Each word being independent of each other, the generation is simply done by sampling words one by one from the corpus. The constraint that we just satisfied was a simple unary constraint applied to each variable, restricting their values to a set of allowed ones.

Since we are doing a standalone process of sampling here, we could extract the frequency of each word in the text and use them in our sampling. While this would not change the set of possible solutions, it biases the generation and allows us to reach solutions whose word frequency is closer to the corpus more frequently. Imagine the impact if you apply then NLP using bags of words to your generated sequences.

2) Sequence with Rhymes

The ability to generate text with rhymes is an important question in lyrics and poetry generation. In poetry, a couplet is a set of two successive lines that rhyme and have the same meter. Thus, our next constraint is to be able to generate a sequence of 4 lines, such that the endings of the first two and last two lines rhyme.
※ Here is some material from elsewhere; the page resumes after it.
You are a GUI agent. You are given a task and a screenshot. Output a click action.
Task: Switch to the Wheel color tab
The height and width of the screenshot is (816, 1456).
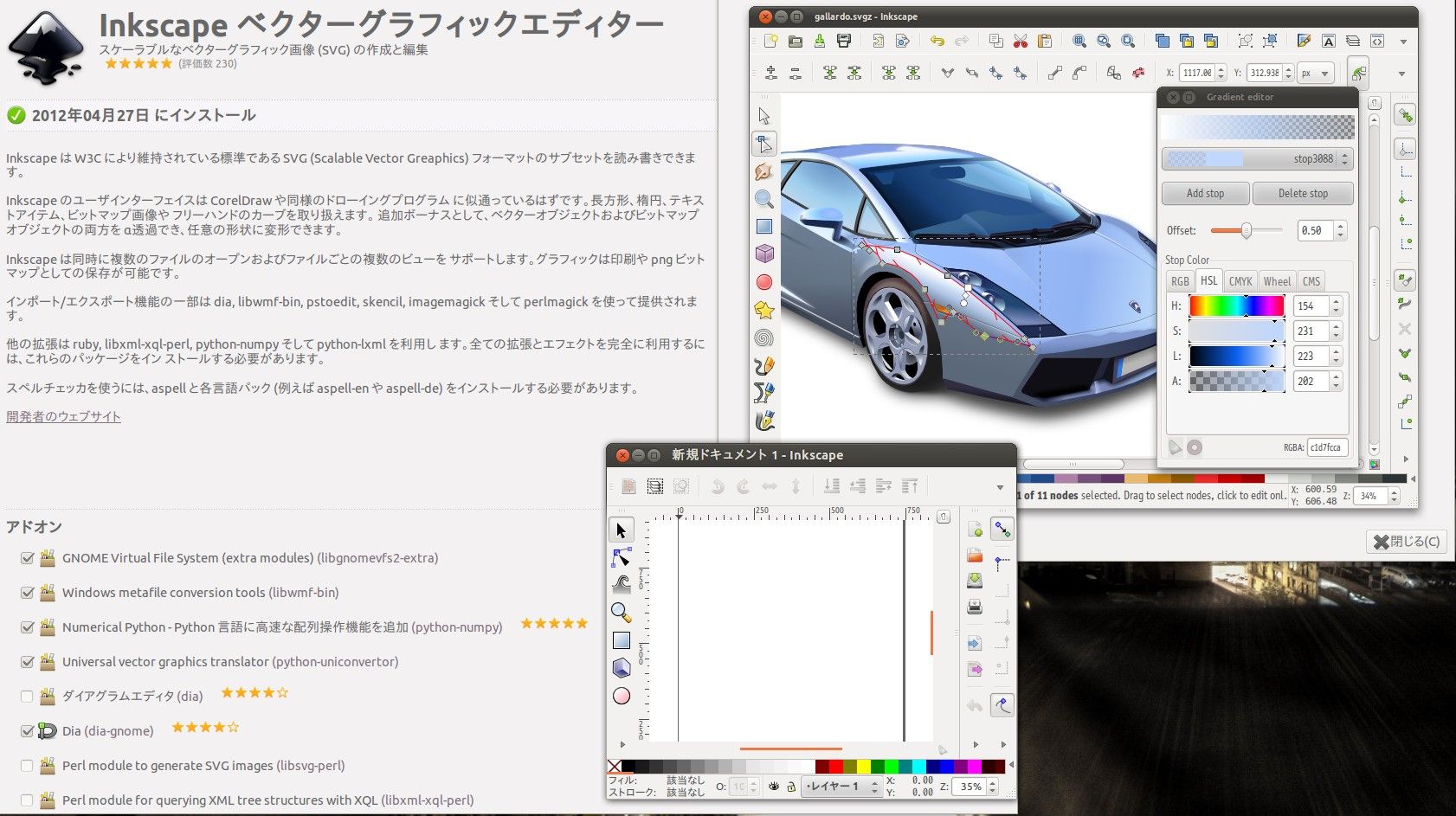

How to know if two words rhymes

There exists a large number of different rhymes. In order to simplify the extraction of the rhyme information, we will consider that two words rhyme if their last four letters are the same. Even if that is not necessarily true ('equally', 'ally'), the exactness of the group of rhyming words does not change the mathematical model used to resolve it and an exact extractor of rhymes is not one of the goals of this tutorial.

In [ ]:
# define rhymes set
rhyme_groups = {}
for w in words:
    if len(w) < 4:
        continue
    end_of_word = w[-4:]
    if end_of_word in rhyme_groups:
        rhyme_groups[end_of_word].append(w)
    else:
        rhyme_groups[end_of_word] = [w]
            
# Remove small sets
key_to_del = []
for key in rhyme_groups:
    value = rhyme_groups[key]
    if len(value) <= 3:
        key_to_del.append(key)
for key in key_to_del:
    del rhyme_groups[key]
    
# 1) How to get a rhyme
rhyme1 = random.sample([*rhyme_groups],1)[0]
print(rhyme1 + "+>" + str(rhyme_groups[rhyme1]))

Generate a sequence with a rhyme

We now have at our disposition a rhyme dictionary. Use this dictionary to generate a sequence of 4 lines of 5 words with words from our corpus with the contraint that the endings of the first two and last two lines rhyme.

In [ ]:
# 2) generate
n_random_words = 4
n_sentences = 2

sequence = []
In [ ]:
# TODO
#Generate a sequence with rhymes and store it into the sequence list
In [ ]:
print("Final text")
for i, w in enumerate(sequence):
    print(w + " ", end='' if i%(n_random_words+1) != n_random_words else '\n')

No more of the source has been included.